SOFTWARE BAD LAWSUITS GOOD

“I do believe, that as a society, we’re on a very slippery slope right now if we move down this path of ‘Let’s all jump on the software is free and software is good movement.'”

SCO Group CEO Darl McBride, on how he’s only comfortable with open-source software that’s bad, Internetnews.com, 3 February 2004

THINK LOCALLY, COMPILE GLOBALLY

“If you spend a dollar with a local company working on Linux, that dollar stays in your economy. When you spend a dollar with a multinational corporation as a license fee for a piece of software, that dollar leaves your country.”
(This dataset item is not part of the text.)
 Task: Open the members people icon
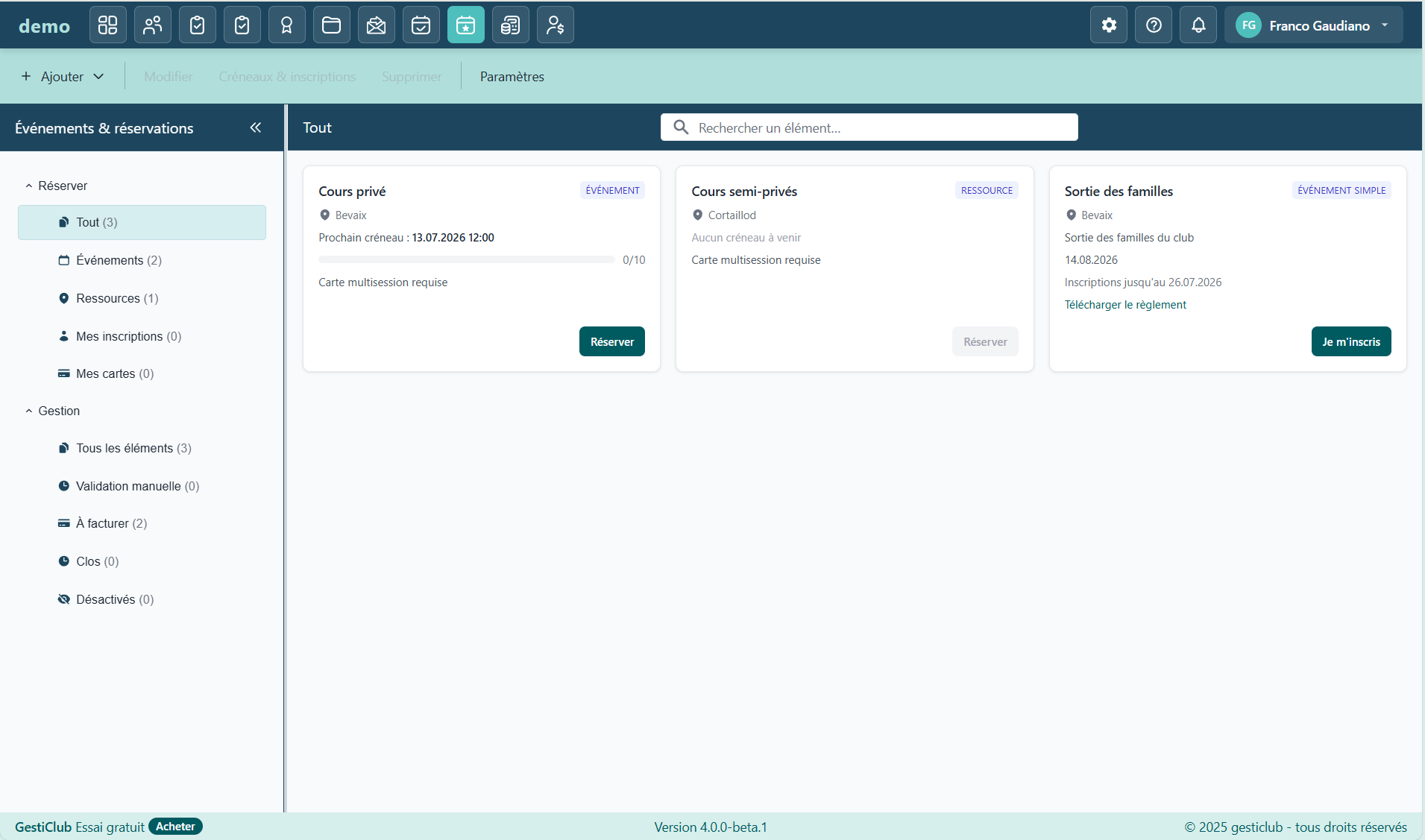153,25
Sun Microsystems executive Simon Phipps, making a curious argument against the very practice that provides him with a steady paycheck, BBC News, 2 February 2004

MONOPOLIZE DIFFERENT

“A certain percentage of customers are going to choose the Mac platform. I certainly want Microsoft to be selling those customers productivity software rather than somebody else.”
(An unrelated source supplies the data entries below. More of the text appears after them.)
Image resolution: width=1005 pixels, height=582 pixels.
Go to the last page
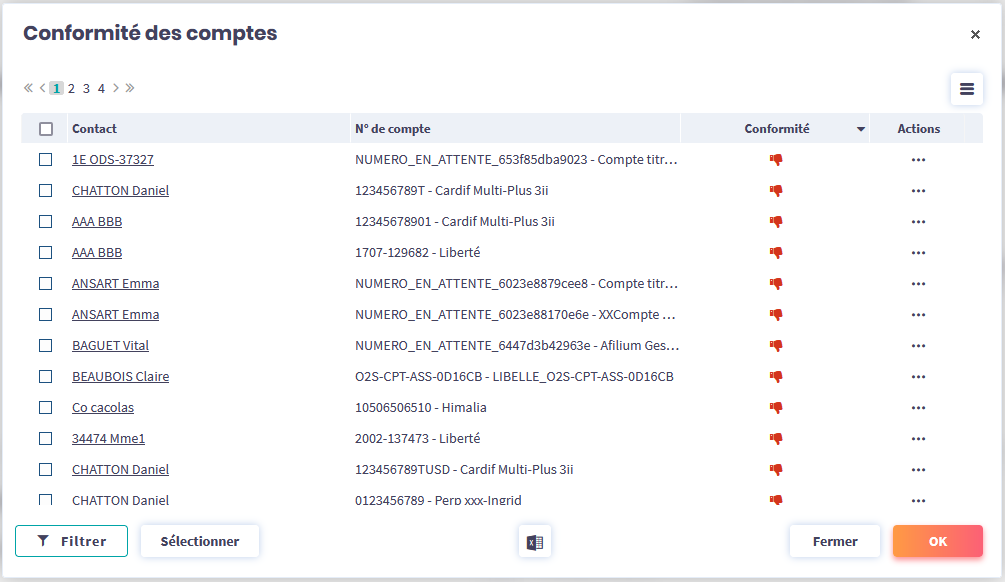130,88
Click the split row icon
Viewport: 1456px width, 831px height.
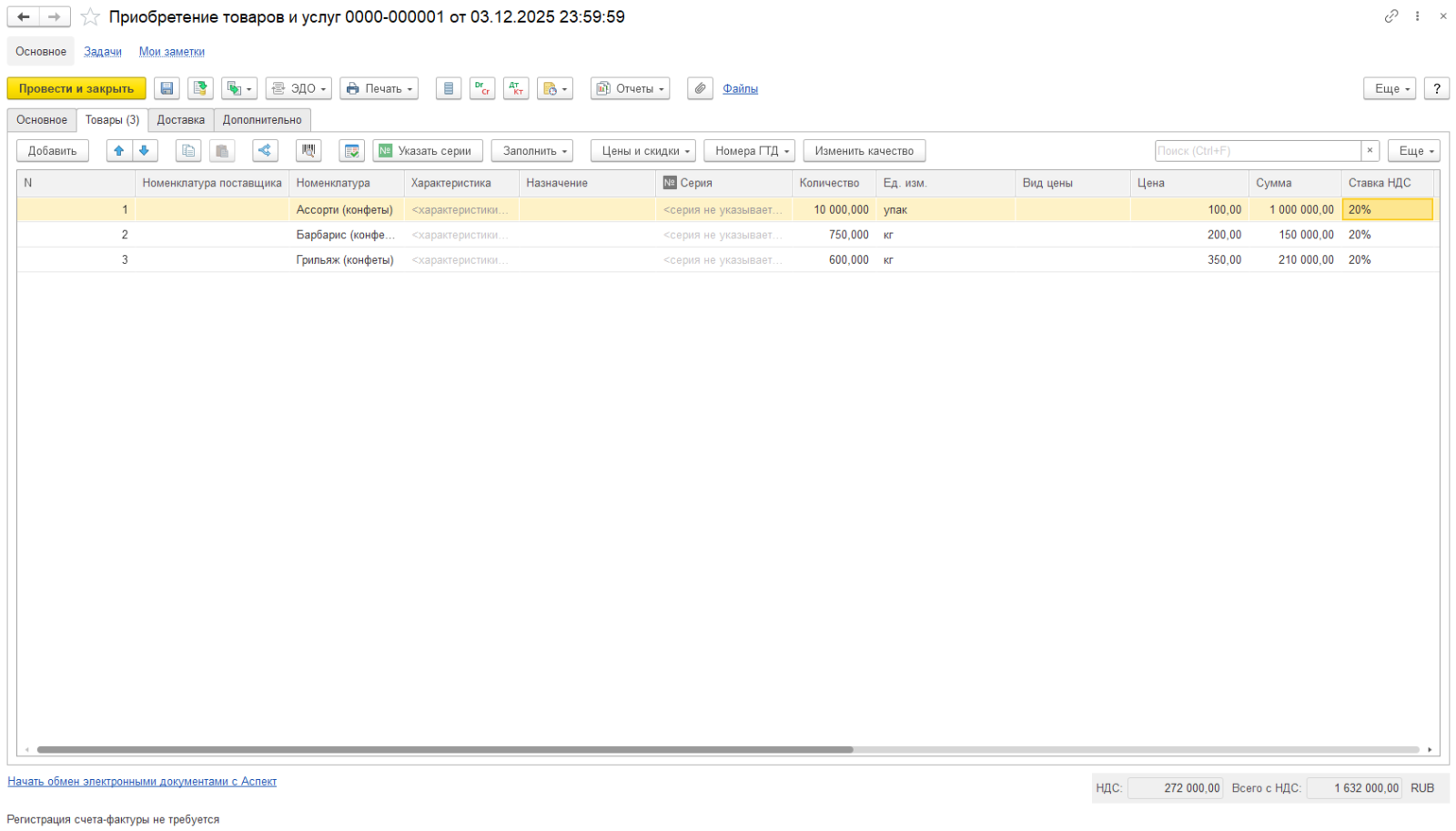coord(265,151)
Tim McDonough, an executive at Microsoft’s Macintosh Business Unit, on his mission to make sure Microsoft’s office software monopoly outperforms its operating system monopoly, Seattle Post-Intelligencer, 30 January 2004

THE CUSTOMER IS ALWAYS RIGHT

“The CIOs who buy Itanium are more conservative than Pat Buchanan.”

Future former Intel spokesman Bill Kircos, chalking up slow 64-bit chip sales to retrograde customers, not product flaws, News.com, 29 January 2004

ASK NOT WHAT FRIENDSTER CAN DO FOR YOU

“People who don’t know each other very well are trying to develop fast and facile friendships. It’s really, really ironic that software for automating social processes is making interactions worse.”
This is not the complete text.